Source material:
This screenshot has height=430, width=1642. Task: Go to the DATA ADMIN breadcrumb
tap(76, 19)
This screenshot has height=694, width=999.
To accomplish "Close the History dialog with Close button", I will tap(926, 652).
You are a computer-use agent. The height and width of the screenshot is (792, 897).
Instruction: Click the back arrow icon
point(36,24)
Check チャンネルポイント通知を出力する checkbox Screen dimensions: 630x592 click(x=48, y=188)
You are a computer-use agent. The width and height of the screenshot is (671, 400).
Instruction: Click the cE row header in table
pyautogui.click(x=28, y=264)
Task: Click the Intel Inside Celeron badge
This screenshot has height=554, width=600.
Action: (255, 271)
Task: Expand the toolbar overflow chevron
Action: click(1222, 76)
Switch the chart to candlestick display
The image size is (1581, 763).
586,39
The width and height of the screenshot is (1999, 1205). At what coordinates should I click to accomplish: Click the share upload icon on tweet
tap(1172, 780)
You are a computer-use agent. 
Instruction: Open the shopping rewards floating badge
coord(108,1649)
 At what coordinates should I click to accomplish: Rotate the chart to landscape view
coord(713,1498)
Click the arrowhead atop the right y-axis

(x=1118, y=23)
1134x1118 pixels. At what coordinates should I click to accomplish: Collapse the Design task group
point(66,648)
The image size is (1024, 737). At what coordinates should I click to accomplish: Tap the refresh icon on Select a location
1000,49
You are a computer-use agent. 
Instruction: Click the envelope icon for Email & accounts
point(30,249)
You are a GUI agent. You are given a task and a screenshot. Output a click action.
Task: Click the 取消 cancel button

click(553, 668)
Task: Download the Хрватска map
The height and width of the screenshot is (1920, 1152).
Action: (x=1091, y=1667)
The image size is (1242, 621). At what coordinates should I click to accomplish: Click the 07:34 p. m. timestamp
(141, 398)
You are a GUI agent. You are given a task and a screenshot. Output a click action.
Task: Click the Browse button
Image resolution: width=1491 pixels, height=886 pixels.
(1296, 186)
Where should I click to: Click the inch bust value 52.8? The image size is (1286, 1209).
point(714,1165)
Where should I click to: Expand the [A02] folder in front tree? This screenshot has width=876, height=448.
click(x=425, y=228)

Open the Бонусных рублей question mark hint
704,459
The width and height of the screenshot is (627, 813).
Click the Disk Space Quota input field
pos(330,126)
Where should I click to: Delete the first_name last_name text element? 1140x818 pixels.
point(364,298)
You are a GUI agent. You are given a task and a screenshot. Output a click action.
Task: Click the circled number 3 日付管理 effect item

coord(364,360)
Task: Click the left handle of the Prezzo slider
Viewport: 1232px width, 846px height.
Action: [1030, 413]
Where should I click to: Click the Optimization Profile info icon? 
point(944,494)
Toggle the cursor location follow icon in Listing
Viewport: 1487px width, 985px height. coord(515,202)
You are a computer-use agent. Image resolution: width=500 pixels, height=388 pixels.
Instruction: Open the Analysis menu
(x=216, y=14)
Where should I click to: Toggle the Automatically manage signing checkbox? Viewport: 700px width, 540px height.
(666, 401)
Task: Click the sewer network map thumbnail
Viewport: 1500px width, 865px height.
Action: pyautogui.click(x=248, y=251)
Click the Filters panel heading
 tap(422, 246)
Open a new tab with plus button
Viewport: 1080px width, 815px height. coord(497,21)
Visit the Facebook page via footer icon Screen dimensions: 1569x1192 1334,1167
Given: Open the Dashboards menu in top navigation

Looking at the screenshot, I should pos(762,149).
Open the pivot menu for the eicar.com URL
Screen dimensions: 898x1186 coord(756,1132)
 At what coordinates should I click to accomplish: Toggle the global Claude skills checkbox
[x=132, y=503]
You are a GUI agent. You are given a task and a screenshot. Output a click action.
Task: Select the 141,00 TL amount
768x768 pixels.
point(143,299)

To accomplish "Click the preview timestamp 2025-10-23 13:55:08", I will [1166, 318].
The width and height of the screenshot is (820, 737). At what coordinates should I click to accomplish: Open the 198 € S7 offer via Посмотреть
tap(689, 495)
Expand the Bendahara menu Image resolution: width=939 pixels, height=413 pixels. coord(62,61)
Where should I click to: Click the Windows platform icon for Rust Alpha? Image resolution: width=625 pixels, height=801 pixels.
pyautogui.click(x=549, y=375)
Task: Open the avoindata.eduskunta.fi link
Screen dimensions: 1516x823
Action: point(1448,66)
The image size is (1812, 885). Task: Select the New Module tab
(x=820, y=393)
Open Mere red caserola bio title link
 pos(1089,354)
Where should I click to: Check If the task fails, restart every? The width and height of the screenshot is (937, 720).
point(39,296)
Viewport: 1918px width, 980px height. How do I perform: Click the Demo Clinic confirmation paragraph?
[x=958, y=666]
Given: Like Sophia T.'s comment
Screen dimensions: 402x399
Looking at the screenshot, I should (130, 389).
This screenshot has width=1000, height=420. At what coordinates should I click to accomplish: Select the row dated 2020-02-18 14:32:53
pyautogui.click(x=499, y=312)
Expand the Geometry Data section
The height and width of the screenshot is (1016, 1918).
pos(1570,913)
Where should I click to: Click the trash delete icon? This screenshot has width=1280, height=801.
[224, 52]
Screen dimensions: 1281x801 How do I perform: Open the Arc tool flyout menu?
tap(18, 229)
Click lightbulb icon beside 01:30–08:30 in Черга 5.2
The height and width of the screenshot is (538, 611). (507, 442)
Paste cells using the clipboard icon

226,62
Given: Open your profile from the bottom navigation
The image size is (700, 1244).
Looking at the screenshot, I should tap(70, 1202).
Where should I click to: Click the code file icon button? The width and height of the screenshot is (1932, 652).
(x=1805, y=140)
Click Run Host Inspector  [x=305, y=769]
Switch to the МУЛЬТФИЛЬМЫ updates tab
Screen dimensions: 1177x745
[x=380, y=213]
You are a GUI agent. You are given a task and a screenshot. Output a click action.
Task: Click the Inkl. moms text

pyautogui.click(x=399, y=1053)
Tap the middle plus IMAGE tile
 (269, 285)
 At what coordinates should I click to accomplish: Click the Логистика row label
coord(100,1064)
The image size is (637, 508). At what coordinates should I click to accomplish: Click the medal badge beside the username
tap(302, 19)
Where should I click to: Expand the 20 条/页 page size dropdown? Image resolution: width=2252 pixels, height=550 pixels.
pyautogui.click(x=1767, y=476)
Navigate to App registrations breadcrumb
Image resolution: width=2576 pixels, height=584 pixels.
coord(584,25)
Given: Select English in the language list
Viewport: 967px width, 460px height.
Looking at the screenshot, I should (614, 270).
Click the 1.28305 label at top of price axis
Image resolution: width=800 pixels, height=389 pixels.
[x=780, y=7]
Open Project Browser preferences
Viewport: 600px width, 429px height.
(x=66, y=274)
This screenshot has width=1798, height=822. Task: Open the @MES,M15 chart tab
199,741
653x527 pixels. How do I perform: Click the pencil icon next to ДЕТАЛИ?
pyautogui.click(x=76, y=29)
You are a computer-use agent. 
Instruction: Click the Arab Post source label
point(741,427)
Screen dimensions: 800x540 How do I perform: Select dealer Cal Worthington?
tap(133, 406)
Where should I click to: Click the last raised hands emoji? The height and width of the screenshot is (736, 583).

Work to be completed:
Retype the line containing "This screenshot has width=1798, height=822." and all the lines after it, ending with the final line of the material, exactly.

Response:
This screenshot has width=1798, height=822. Task: Open the @MES,M15 chart tab
199,741
653x527 pixels. How do I perform: Click the pencil icon next to ДЕТАЛИ?
pyautogui.click(x=76, y=29)
You are a computer-use agent. 
Instruction: Click the Arab Post source label
point(741,427)
Screen dimensions: 800x540 How do I perform: Select dealer Cal Worthington?
tap(133, 406)
Where should I click to: Click the last raised hands emoji? The height and width of the screenshot is (736, 583).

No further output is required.